Thursday, August 23, 2012

Finding ground again

I saw a bald eagle the other day. It was very much a surprise.  I've been waking up very early lately and upon mentioning this to my friend Stephen, he offered to scoop me up on one of his fly-fishing jags some morning.  I've been trying to say "yes" to more suggestions of getting out of the house and into nature.  Sitting in a comfortable chair in foggy morning light alongside a quiet river held some appeal for me.  I was barely settled in my favorite butterfly bag chair along the upper Rogue River when the giant raptor wings entered my peripheral vision; dipping under the river tree line, 30 feet away and exposing the striking black and white shapes that only define one kind of bird.  My camera was at my side, zipped up tightly in the carrying bag.  There would be no second pass.  The experience was only meant for the awake individual, not the documentary producer.

I've been struggling to write another blog entry for a few days now.  I wake up early thinking I know what I want to talk about.  I end up just starring at my screen.  I feel lousy.  I suppose it is the cumulative nature of chemotherapy treatments and it is definitely compounded by an annoying mouth condition, which won't go away, and makes eating a constant disappointment.  I can feel my energy levels dropping and I realize that this energy is the thing that makes me feel like a robust living person, no matter what the discomforts are.  I can't help going to a place where I imagine that this sapping of energy is what dying feels like.  Is my body shutting down? Why does my chest fell so tight? Inklings of fear and paranoia creep into my psyche.  I look in a mirror and find I still look pretty damned good.  Definitely not dying.  Still, just getting out of a chair feels like an effort and conserving breath seems like a good idea.  The flirtation with depression has begun.

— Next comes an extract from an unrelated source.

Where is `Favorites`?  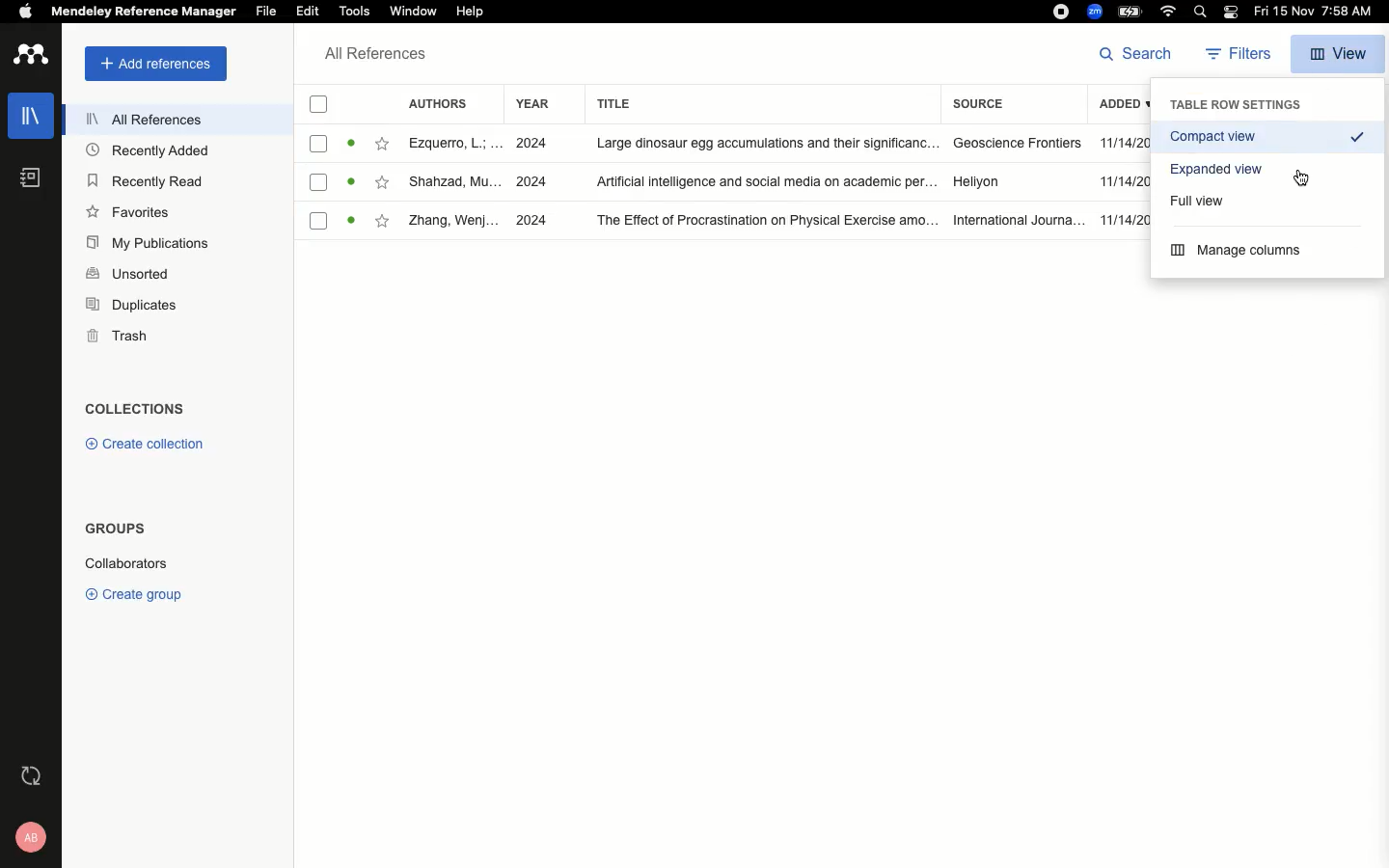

Yesterday morning I sat out on the deck reading in a very comfortable chair with a breeze and perfect temperatures.  As lunchtime approached, my neighbors seemed to have launched into a robust pool party.  There were multiple barking dogs and children with much splashing and shouting.  In between the commotion I could hear and smell the preparation of hotdogs.  Hotdogs sounded so good to me!  Fixed just the way you want them, maybe with just a stripe of mustard this time or perhaps sweetened up with some pickle relish.  My culinary life has strayed so far from the possibility of a simple hot dog.  My kids are vegetarians, my wife a celiac and me, a gastronomical gimp with no stomach capacity to speak of.  I imagined eating a whole hotdog and then felt some anger at the impossibility of the fantasy.  In the refrigerator I had a ready-to-bake, homemade gluten-free veggie lasagna and a fresh batch of baba ganousch made from an eggplant out of my other neighbor's garden -superior foods, no doubt- but a junky frankfurter squirting out of a processed white bun never sounded better.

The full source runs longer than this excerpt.